Отец гордился моими успехами. В качестве поощрения я получила маленькую коричневую книжку «Задачи». Я любила «Задачи». Хотя за интригой маскировались подсчеты, но в ней самой для меня заключалась некая прелесть. «У Джона было пять яблок, а у Джорджа шесть; если Джон возьмет у Джорджа два яблока, сколько яблок останется у Джорджа к концу дня?» и т.д. Размышляя над этой проблемой сейчас, я чувствую настоятельную потребность ответить: «Это зависит от того, насколько Джордж любит яблоки». Но тогда я писала в ответе «четыре», испытывала удовлетворение от разрешения столь запутанной ситуации и от себя добавляла: «…А у Джона будет семь». Маму удивляло, что я так люблю арифметику, так как она никогда не чувствовала вкуса к бесполезным, по ее мнению, цифрам, доставлявшим ей кучу хлопот в связи с приходившими домой счетами, заботу о которых в конце концов брал на себя отец.
Еще одно крупное событие произошло в моей жизни, когда мне подарили канарейку. Голди очень быстро стал ручным, летал и прыгал по детской, иногда садился даже Няне на шляпу, а когда я звала его, — мне на палец. Это была не просто моя птичка, но начало новой секретной саги. Главными персонажами были Дики и Диксмистресс. Они вместе носились верхом на конях по всей стране (сад), пускались в опасные приключения и в самый последний момент ускользали из рук грозной разбойничьей шайки.
Однажды произошло страшное несчастье: Голди исчез. Окно было открыто, и дверца его клетки отперта. Скорее всего он, конечно, просто улетел. До сих пор помню, как нескончаемо долго тянулся тот мучительный день. Он не кончался и не кончался.

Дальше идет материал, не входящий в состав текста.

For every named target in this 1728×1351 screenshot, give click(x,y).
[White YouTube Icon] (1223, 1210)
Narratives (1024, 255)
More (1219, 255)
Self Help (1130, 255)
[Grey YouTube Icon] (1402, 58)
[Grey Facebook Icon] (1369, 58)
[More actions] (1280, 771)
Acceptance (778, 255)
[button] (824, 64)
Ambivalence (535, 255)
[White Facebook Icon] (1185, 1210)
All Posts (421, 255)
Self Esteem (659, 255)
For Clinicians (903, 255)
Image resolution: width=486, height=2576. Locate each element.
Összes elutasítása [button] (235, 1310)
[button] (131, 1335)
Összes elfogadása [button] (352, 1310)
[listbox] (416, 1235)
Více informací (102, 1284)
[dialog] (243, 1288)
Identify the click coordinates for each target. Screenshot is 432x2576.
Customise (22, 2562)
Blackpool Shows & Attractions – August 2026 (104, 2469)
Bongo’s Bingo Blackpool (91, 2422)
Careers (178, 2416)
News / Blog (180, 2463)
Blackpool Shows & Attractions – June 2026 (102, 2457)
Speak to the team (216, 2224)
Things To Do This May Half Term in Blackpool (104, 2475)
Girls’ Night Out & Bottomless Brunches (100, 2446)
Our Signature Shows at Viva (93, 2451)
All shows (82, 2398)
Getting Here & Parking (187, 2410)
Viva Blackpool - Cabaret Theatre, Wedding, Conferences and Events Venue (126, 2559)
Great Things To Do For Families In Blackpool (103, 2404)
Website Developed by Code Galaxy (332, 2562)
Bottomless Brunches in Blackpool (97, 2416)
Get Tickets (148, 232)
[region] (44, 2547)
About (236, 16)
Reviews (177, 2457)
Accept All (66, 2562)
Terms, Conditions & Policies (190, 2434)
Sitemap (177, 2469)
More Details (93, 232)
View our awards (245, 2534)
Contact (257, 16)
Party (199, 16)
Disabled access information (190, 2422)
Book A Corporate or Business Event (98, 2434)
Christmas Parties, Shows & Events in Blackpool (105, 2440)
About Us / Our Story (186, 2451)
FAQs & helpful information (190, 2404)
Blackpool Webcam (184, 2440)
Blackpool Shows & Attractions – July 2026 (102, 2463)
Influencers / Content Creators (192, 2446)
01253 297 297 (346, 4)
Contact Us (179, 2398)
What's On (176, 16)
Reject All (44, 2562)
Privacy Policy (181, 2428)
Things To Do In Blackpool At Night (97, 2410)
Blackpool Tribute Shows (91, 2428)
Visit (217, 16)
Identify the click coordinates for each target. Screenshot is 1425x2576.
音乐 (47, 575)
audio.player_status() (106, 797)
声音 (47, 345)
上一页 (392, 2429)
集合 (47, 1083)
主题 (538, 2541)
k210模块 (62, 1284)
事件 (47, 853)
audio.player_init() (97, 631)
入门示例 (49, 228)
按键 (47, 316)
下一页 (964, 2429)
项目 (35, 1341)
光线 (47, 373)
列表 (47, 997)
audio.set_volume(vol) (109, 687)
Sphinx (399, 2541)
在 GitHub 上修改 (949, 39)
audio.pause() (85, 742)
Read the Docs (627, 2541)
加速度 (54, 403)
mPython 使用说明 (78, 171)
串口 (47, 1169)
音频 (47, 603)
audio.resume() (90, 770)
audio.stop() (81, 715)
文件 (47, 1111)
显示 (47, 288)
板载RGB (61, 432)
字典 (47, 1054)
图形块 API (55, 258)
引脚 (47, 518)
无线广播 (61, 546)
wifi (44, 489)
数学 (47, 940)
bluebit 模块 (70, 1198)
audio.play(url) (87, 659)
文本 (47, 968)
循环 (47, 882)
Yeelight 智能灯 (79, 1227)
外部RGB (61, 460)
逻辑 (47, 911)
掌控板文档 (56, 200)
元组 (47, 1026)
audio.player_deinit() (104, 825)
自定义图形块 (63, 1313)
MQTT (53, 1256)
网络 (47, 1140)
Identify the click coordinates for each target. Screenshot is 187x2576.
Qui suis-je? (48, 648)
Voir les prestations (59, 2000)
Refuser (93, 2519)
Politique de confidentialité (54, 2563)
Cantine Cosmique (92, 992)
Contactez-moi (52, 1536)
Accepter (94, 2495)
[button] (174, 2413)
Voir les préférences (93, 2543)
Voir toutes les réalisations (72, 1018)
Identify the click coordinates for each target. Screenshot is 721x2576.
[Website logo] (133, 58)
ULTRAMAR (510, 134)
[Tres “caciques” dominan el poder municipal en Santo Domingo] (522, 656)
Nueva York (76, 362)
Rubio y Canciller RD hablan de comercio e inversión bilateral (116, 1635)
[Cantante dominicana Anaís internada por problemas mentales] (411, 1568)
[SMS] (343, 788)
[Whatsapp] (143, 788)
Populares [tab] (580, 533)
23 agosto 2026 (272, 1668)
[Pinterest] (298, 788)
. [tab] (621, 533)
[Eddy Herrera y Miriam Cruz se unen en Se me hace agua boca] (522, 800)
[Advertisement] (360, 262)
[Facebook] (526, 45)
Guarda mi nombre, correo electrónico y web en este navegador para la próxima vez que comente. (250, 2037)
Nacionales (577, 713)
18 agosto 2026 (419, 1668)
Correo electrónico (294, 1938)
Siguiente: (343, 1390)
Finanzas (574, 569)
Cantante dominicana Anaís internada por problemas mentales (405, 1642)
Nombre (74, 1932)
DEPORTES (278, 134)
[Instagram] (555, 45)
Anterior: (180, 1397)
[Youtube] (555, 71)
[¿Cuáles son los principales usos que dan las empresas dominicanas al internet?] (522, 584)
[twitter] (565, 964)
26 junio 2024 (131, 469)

А я плакала, плакала и плакала. Клетку выставили за окно с кусочком сахара между прутьями. Мы с мамой обошли весь сад и все звали: «Дики! Дики! Дики!» Мама пригрозила горничной, что уволит ее за то, что та, смеясь, сказала: «Должно быть, его съела кошка», после чего я заревела в три ручья.
И только когда я уже лежала в постели, держа за руку маму и продолжая всхлипывать, где-то наверху послышался тихий веселый щебет. С карниза слетел вниз Мастер Дики. Он облетел всю детскую и потом забрался к себе в клетку. Что за немыслимое счастье! И представьте себе только, что весь этот нескончаемый горестный день Дики просидел на карнизе.
Мама не преминула извлечь из этого происшествия урок для меня.
— Смотри, Агата, — сказала она, — до чего же ты глупенькая. Сколько слез пролила впустую! Никогда не плачь заранее, если не знаешь точно, что случилось.
Я уверила маму, что никогда не буду плакать зря. Но кроме чуда возвращения Дики что-то еще случилось со мной тогда: я ощутила силу маминой любви и ее сочувствие в момент моего горя. Единственным утешением в тот миг полного отчаяния была ее рука, которую я сжимала изо всех сил. В этом прикосновении было что-то магнетическое и успокаивающее. Если кто-то заболевал, маме не было равных. Только она могла придать вам силы и жизнестойкость.
Как сейчас вижу обои — розовато-лиловые ирисы, вьющиеся по стенам бесконечными извилистыми узорами. Вечерами, лежа в постели, я подолгу рассматривала их при свете стоявшей на столе Няниной керосиновой лампы. Обои казались мне очень красивыми. Я на всю жизнь сохранила приверженность к лиловому цвету.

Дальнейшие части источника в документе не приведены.